** Opening PROVIDED MATERIAL block **

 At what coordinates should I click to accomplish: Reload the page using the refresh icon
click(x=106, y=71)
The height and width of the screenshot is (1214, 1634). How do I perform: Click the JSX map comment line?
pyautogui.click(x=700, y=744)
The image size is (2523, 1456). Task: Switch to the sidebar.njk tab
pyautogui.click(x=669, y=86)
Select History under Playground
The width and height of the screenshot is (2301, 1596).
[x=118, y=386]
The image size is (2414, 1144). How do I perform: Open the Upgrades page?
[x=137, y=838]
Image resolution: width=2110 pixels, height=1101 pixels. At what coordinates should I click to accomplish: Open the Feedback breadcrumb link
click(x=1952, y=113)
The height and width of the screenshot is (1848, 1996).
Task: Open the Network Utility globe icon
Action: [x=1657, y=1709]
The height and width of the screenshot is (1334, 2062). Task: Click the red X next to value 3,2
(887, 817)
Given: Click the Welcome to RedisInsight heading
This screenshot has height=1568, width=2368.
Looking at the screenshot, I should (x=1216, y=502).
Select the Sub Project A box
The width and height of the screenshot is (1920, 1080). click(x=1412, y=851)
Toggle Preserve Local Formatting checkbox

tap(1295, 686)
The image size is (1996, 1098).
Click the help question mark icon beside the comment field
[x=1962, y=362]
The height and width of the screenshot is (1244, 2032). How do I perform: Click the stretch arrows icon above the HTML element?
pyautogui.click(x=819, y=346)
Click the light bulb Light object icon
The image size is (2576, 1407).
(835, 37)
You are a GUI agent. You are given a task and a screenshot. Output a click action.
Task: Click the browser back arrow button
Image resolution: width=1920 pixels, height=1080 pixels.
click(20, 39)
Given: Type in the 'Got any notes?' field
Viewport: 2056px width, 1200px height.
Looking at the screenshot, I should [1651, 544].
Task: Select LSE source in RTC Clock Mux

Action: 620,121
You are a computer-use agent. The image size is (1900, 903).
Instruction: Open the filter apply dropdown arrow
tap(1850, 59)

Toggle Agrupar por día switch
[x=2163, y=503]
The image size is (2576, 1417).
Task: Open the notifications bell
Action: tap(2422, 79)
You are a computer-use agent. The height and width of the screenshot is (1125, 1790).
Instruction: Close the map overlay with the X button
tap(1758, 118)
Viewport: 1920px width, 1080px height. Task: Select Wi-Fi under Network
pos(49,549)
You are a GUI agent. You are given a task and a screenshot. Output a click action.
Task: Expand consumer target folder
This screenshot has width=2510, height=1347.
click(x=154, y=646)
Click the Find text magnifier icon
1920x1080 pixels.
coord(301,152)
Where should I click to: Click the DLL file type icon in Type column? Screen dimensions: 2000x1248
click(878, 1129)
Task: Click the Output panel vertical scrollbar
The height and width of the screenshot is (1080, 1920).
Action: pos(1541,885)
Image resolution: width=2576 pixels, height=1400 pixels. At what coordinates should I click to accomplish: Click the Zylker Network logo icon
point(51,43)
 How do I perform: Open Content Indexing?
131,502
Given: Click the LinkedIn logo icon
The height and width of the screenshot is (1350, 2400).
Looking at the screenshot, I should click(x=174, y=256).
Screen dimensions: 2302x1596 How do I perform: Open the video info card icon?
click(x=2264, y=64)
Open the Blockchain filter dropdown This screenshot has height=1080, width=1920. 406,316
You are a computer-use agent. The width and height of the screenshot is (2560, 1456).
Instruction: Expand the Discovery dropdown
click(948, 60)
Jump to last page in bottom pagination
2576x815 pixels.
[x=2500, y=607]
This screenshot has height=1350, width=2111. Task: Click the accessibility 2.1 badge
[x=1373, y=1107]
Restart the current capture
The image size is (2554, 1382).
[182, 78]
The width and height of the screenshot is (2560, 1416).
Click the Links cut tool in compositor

** Closing PROVIDED MATERIAL block **

-- WHAT YOU NEED TO DO --
Lines holding the string "computer": find them in the listing above and copy each one.

-- ANSWER SECTION --
You are a computer-use agent. The image size is (1900, 903).
You are a computer-use agent. The height and width of the screenshot is (1125, 1790).
You are a computer-use agent. The width and height of the screenshot is (2560, 1456).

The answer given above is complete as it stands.